## EXERCISE PROMPT
For each line below that contains the word "accomplish", return that line.
(SOURCE RECORDS begins)
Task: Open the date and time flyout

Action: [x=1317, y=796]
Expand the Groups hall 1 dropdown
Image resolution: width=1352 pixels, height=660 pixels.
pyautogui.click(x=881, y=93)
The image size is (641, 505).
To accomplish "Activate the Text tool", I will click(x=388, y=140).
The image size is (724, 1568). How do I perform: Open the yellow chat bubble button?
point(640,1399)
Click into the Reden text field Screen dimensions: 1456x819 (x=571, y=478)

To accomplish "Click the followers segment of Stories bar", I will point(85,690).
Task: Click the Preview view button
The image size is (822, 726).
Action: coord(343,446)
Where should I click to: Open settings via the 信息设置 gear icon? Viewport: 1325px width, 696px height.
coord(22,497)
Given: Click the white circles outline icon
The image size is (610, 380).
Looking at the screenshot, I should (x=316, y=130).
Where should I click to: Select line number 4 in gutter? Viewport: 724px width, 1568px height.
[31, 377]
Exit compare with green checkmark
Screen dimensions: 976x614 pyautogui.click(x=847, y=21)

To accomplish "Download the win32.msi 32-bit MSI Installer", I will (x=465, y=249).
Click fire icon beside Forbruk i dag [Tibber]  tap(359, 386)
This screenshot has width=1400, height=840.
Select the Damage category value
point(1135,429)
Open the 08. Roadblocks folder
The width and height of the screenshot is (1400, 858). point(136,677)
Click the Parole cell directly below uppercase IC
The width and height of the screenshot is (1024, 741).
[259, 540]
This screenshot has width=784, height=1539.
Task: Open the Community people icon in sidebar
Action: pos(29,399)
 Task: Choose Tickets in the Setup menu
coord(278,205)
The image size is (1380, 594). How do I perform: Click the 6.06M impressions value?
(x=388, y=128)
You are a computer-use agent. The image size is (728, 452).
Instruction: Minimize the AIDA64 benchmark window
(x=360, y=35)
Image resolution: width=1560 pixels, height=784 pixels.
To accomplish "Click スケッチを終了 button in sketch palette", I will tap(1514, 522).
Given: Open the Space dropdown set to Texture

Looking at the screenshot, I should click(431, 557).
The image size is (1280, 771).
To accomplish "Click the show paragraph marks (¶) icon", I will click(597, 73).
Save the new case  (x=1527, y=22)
(SOURCE RECORDS ends)
## RESULT OF THIS EXERCISE
To accomplish "Activate the Text tool", I will click(x=388, y=140).
To accomplish "Click the followers segment of Stories bar", I will point(85,690).
To accomplish "Download the win32.msi 32-bit MSI Installer", I will (x=465, y=249).
To accomplish "Click スケッチを終了 button in sketch palette", I will tap(1514, 522).
To accomplish "Click the show paragraph marks (¶) icon", I will click(597, 73).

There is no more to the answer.